A new piece of research has recently been dropped on a Github page titled Doxer. The research includes a completely original algorithm that allows one to determine the identity of an author simply by way of analyzing the unique occurrence of words. As a way of full disclosure, I am the author of the Github page and am very excited to share this original finding with you all.
The main core of the program is made with Python and undergoes what is known as a unique word analysis. This means that the number of unique words of two separate authors is counted and then compared to the unique words that they share with other authors in a corpus (i.e. collection of texts). The author with the highest ratio of unique words with the query text compared to the average number of unique words with the corpus texts becomes the winner.
By way of example, the Github page provides a toy example to make the process clearer. Let’s say that we are trying to identify the authorship of Satoshi and have four candidate authors named Gavin, Craig, Adam Back, and Michael Brown (a.k.a. knightMB). Let’s say that Gavin and Satoshi share 50 unique words that no other author in the corpus shares. Let’s further say that Gavin shares 20 words in common with Craig, 20 words in common with Adam Back, and 20 words in common with Michael Brown. The final score for Gavin will thus be 50 / ( (20+20+20 / 3) ) giving him a score of 50/20. This process will be repeated for each candidate text and the candidate with the highest score wins.
This algorithm is somewhat highly interpretable making it a fitting example of a Data Mining algorithm. My supervisor in Data Mining once taught me that the difference between Machine Learning and Data Mining is that the former has a focus on merely getting the result while the latter is more-so focused on creating interpretable materials that can be read by humans.

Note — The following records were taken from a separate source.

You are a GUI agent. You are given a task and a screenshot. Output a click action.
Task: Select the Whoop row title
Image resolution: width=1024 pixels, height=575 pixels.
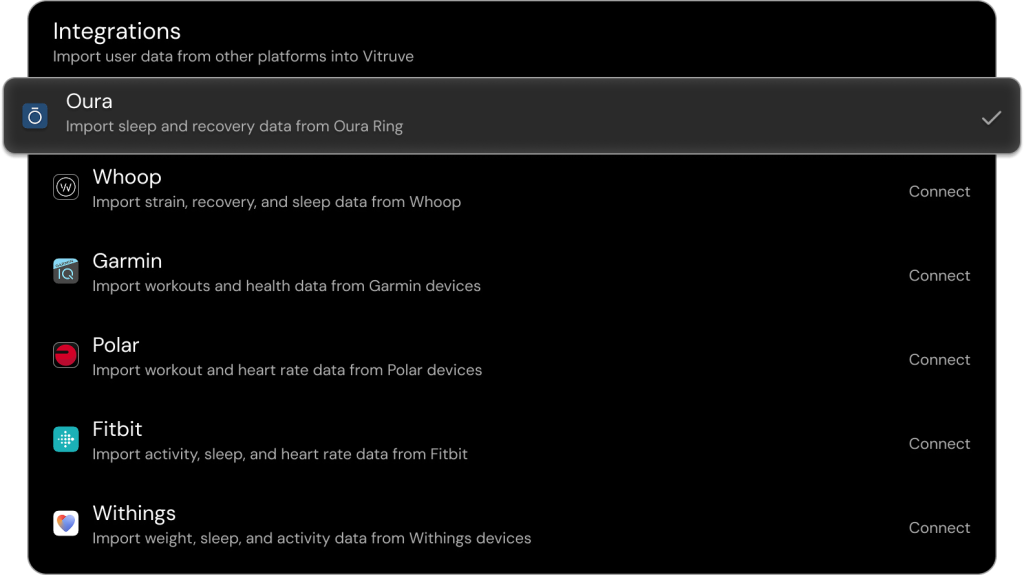click(x=127, y=177)
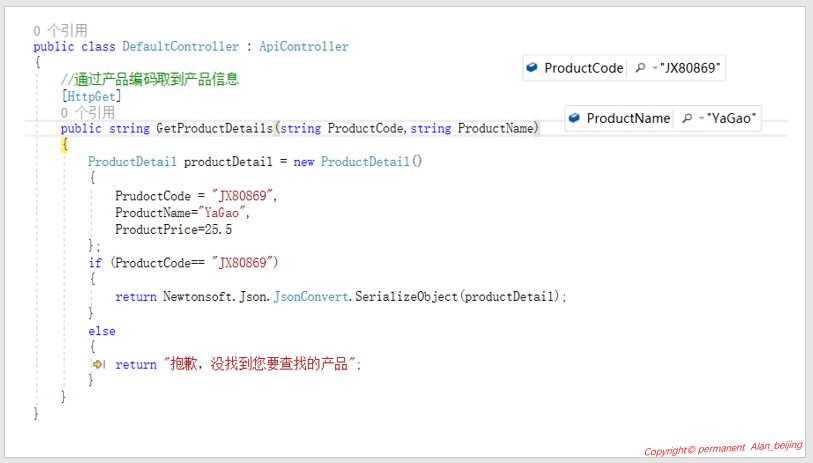
Task: Open the references link above GetProductDetails method
Action: [87, 113]
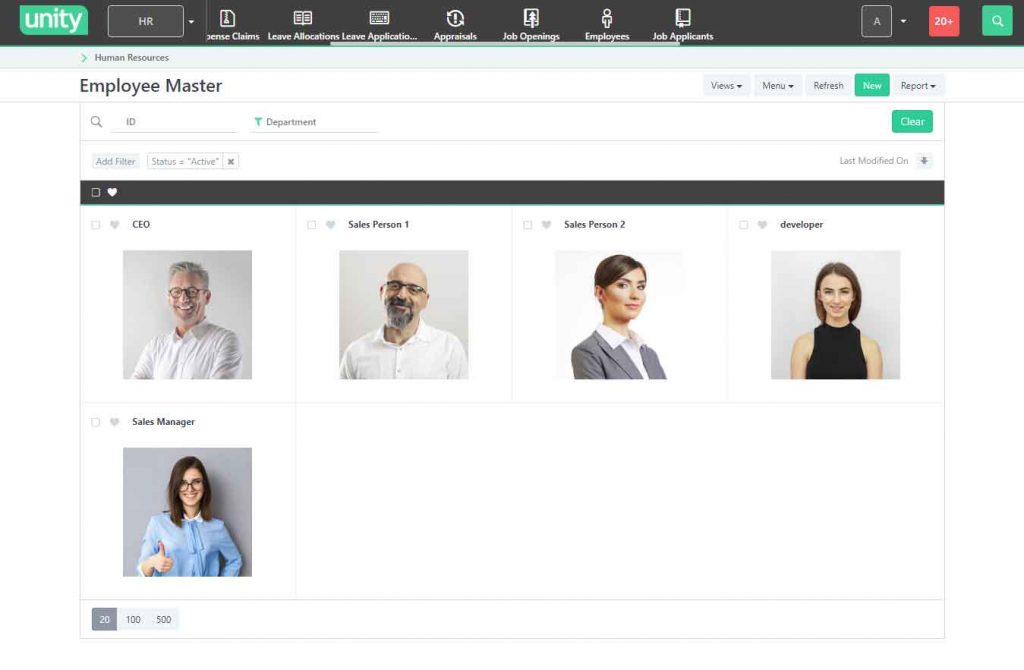
Task: Open the Views dropdown
Action: coord(725,86)
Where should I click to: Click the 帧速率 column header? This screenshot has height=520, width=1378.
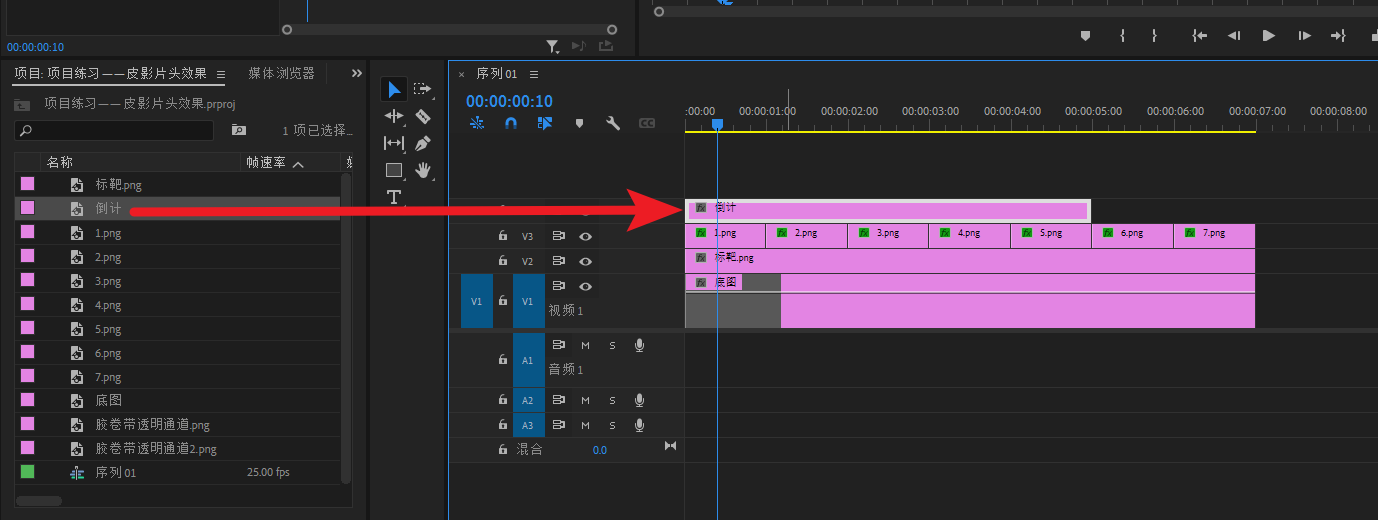tap(266, 162)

The Github page has graciously included a dataset of all the substantial profiles between the IDs of 1 and 2000 on the Bitcoin Talk Forum. This specific dataset was used to create an experimental setup where Satoshi’s forum posts could be compared with other forum posters, controlling for the genre and context of the materials. I hope that these freely available materials will encourage other researchers and hobbyists to try and extend the field of Stylometry (i.e. authorship attribution) and try out their own ideas.

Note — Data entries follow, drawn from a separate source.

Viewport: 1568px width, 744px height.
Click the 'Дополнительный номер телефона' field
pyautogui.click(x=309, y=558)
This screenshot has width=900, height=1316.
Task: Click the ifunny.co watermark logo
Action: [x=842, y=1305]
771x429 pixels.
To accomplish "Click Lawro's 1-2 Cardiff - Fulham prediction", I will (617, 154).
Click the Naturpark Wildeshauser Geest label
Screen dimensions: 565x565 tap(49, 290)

By way of proving that the algorithm Doxer is more than just a fanciful idea, the author included 3 benchmarks in English, Russian, and Polish. Doxer got around 85% accuracy on each benchmark despite them all being in a different language. But as you may be anticipating, the exciting part is yet to come when I use these newly acquired tools to identify Satoshi himself.

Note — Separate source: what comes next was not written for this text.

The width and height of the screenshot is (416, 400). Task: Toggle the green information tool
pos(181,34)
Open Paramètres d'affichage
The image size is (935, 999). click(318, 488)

Yet a quick word on making the algorithm even more accurate, the author created a Random Forest on 200,000 instances from Gutenberg and 80,000 instances from a Kindle collection. The forest was built on an Amazon EC2 and included both word and character grams. The forest was built in order to reduce the list of around 600 Bitcoin Talk Forum profiles down to a more manageable level. An unexpected finding by the author was that the Kindle dataset was more accurate than the Gutenberg dataset in classifying modern texts. He reasoned that older texts work better on older textual problems and newer texts understandably work better on newer textual problems.
And by way of a long introduction, I’m sure, I’ll finally get to the main findings of the research article. A link to the Github repository will be left at the end of this article just in case you want to check it out for yourself (which I highly recommend). I found that 9 out of 13 Forest models classified Gavin Andresen (ID = 224), previously chief scientist of the Bitcoin project, and Lachesis (ID = 237), early Bitcoin developer and successful researcher in his own right, as Satoshi. The top profiles classified as Satoshi (including 3 other profiles) by the Forest were then analyzed with Doxer, covering 4-10 character grams and 1-10 word grams using a skip-gram model to make them scalable. The end result was nearly unanimous with Gavin Andresen being classified as Satoshi Nakamoto.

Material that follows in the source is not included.